[Records shown — start]

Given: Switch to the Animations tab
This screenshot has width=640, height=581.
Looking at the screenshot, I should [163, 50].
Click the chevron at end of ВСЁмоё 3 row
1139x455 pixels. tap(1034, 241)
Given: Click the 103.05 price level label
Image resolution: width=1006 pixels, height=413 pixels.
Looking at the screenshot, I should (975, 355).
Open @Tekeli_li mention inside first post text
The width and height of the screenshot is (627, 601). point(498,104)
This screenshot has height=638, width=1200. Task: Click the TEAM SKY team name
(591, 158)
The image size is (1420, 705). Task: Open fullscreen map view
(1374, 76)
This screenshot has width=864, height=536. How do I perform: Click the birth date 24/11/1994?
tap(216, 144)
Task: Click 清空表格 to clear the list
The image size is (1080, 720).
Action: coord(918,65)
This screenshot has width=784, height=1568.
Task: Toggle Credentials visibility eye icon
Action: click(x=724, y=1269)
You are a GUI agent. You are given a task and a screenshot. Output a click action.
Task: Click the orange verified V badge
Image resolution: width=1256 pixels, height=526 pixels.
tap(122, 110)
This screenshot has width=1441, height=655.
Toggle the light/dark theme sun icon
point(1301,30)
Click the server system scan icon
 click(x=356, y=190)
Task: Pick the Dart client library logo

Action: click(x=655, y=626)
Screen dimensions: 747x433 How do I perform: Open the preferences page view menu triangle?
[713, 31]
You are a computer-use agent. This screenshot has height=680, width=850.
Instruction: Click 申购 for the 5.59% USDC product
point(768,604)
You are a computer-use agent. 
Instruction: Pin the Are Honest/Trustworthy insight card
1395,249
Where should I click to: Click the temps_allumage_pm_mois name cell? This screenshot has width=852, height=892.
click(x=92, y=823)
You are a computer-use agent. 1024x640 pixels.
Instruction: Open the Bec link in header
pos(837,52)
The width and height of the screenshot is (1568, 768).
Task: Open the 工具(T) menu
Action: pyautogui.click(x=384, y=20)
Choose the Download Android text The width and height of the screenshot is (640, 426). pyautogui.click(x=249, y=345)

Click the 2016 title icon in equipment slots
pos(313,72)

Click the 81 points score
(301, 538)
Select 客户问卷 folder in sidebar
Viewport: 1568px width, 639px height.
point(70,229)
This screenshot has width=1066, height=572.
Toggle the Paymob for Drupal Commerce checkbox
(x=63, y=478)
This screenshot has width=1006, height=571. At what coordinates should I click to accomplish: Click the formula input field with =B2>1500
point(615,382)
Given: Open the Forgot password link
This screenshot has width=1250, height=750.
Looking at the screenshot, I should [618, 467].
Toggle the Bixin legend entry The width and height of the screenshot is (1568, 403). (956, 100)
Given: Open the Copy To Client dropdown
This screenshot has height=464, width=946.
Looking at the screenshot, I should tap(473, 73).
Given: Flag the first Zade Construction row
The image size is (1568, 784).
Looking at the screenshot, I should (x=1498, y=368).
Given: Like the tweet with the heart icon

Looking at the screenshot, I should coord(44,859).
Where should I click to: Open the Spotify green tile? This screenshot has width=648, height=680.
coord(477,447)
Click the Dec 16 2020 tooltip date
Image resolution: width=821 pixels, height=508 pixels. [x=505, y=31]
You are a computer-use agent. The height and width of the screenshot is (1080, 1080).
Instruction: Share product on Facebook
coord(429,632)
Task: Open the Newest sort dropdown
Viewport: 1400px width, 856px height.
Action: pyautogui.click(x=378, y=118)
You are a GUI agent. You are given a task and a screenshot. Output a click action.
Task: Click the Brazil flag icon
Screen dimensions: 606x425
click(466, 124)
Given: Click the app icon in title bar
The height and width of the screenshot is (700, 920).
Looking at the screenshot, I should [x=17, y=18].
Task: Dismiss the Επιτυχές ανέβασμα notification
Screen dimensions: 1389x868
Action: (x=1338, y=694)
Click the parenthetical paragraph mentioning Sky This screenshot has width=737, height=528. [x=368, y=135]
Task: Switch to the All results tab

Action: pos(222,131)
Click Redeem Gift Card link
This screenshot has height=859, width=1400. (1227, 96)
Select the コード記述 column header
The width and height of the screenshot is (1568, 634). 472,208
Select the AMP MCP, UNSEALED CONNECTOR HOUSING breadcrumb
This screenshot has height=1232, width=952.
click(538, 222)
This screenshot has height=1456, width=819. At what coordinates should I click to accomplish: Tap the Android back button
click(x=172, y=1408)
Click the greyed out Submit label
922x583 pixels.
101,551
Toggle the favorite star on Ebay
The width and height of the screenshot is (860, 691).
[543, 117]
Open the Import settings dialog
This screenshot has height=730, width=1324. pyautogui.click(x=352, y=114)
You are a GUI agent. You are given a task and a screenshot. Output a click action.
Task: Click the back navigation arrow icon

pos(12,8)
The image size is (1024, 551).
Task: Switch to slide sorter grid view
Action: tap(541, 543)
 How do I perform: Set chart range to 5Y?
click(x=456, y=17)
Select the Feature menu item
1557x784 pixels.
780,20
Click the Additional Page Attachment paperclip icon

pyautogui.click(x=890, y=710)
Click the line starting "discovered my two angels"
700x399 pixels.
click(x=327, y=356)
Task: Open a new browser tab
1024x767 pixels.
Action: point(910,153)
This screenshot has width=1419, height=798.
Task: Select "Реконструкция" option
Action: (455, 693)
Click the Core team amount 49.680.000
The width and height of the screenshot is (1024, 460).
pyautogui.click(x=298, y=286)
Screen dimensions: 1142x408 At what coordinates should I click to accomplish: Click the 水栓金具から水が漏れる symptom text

[Records shown — finish]

Write out every entry once more, precisely as it stands.

Task solution.
Given: Switch to the Animations tab
This screenshot has width=640, height=581.
Looking at the screenshot, I should [163, 50].
Click the chevron at end of ВСЁмоё 3 row
1139x455 pixels. tap(1034, 241)
Given: Click the 103.05 price level label
Image resolution: width=1006 pixels, height=413 pixels.
Looking at the screenshot, I should (975, 355).
Open @Tekeli_li mention inside first post text
The width and height of the screenshot is (627, 601). point(498,104)
This screenshot has height=638, width=1200. Task: Click the TEAM SKY team name
(591, 158)
The image size is (1420, 705). Task: Open fullscreen map view
(1374, 76)
This screenshot has width=864, height=536. How do I perform: Click the birth date 24/11/1994?
tap(216, 144)
Task: Click 清空表格 to clear the list
The image size is (1080, 720).
Action: coord(918,65)
This screenshot has width=784, height=1568.
Task: Toggle Credentials visibility eye icon
Action: click(x=724, y=1269)
You are a GUI agent. You are given a task and a screenshot. Output a click action.
Task: Click the orange verified V badge
Image resolution: width=1256 pixels, height=526 pixels.
tap(122, 110)
This screenshot has width=1441, height=655.
Toggle the light/dark theme sun icon
point(1301,30)
Click the server system scan icon
 click(x=356, y=190)
Task: Pick the Dart client library logo

Action: click(x=655, y=626)
Screen dimensions: 747x433 How do I perform: Open the preferences page view menu triangle?
[713, 31]
You are a computer-use agent. This screenshot has height=680, width=850.
Instruction: Click 申购 for the 5.59% USDC product
point(768,604)
You are a computer-use agent. 
Instruction: Pin the Are Honest/Trustworthy insight card
1395,249
Where should I click to: Click the temps_allumage_pm_mois name cell? This screenshot has width=852, height=892.
click(x=92, y=823)
You are a computer-use agent. 1024x640 pixels.
Instruction: Open the Bec link in header
pos(837,52)
The width and height of the screenshot is (1568, 768).
Task: Open the 工具(T) menu
Action: pyautogui.click(x=384, y=20)
Choose the Download Android text The width and height of the screenshot is (640, 426). pyautogui.click(x=249, y=345)

Click the 2016 title icon in equipment slots
pos(313,72)

Click the 81 points score
(301, 538)
Select 客户问卷 folder in sidebar
Viewport: 1568px width, 639px height.
point(70,229)
This screenshot has width=1066, height=572.
Toggle the Paymob for Drupal Commerce checkbox
(x=63, y=478)
This screenshot has width=1006, height=571. At what coordinates should I click to accomplish: Click the formula input field with =B2>1500
point(615,382)
Given: Open the Forgot password link
This screenshot has width=1250, height=750.
Looking at the screenshot, I should [618, 467].
Toggle the Bixin legend entry The width and height of the screenshot is (1568, 403). (956, 100)
Given: Open the Copy To Client dropdown
This screenshot has height=464, width=946.
Looking at the screenshot, I should tap(473, 73).
Given: Flag the first Zade Construction row
The image size is (1568, 784).
Looking at the screenshot, I should (x=1498, y=368).
Given: Like the tweet with the heart icon

Looking at the screenshot, I should coord(44,859).
Where should I click to: Open the Spotify green tile? This screenshot has width=648, height=680.
coord(477,447)
Click the Dec 16 2020 tooltip date
Image resolution: width=821 pixels, height=508 pixels. [x=505, y=31]
You are a computer-use agent. The height and width of the screenshot is (1080, 1080).
Instruction: Share product on Facebook
coord(429,632)
Task: Open the Newest sort dropdown
Viewport: 1400px width, 856px height.
Action: pyautogui.click(x=378, y=118)
You are a GUI agent. You are given a task and a screenshot. Output a click action.
Task: Click the Brazil flag icon
Screen dimensions: 606x425
click(466, 124)
Given: Click the app icon in title bar
The height and width of the screenshot is (700, 920).
Looking at the screenshot, I should [x=17, y=18].
Task: Dismiss the Επιτυχές ανέβασμα notification
Screen dimensions: 1389x868
Action: (x=1338, y=694)
Click the parenthetical paragraph mentioning Sky This screenshot has width=737, height=528. [x=368, y=135]
Task: Switch to the All results tab

Action: pos(222,131)
Click Redeem Gift Card link
This screenshot has height=859, width=1400. (1227, 96)
Select the コード記述 column header
The width and height of the screenshot is (1568, 634). 472,208
Select the AMP MCP, UNSEALED CONNECTOR HOUSING breadcrumb
This screenshot has height=1232, width=952.
click(538, 222)
This screenshot has height=1456, width=819. At what coordinates should I click to accomplish: Tap the Android back button
click(x=172, y=1408)
Click the greyed out Submit label
922x583 pixels.
101,551
Toggle the favorite star on Ebay
The width and height of the screenshot is (860, 691).
[543, 117]
Open the Import settings dialog
This screenshot has height=730, width=1324. pyautogui.click(x=352, y=114)
You are a GUI agent. You are given a task and a screenshot. Output a click action.
Task: Click the back navigation arrow icon

pos(12,8)
The image size is (1024, 551).
Task: Switch to slide sorter grid view
Action: tap(541, 543)
 How do I perform: Set chart range to 5Y?
click(x=456, y=17)
Select the Feature menu item
1557x784 pixels.
780,20
Click the Additional Page Attachment paperclip icon

pyautogui.click(x=890, y=710)
Click the line starting "discovered my two angels"
700x399 pixels.
click(x=327, y=356)
Task: Open a new browser tab
1024x767 pixels.
Action: point(910,153)
This screenshot has width=1419, height=798.
Task: Select "Реконструкция" option
Action: (455, 693)
Click the Core team amount 49.680.000
The width and height of the screenshot is (1024, 460).
pyautogui.click(x=298, y=286)
Screen dimensions: 1142x408 At what coordinates should I click to accomplish: Click the 水栓金具から水が漏れる symptom text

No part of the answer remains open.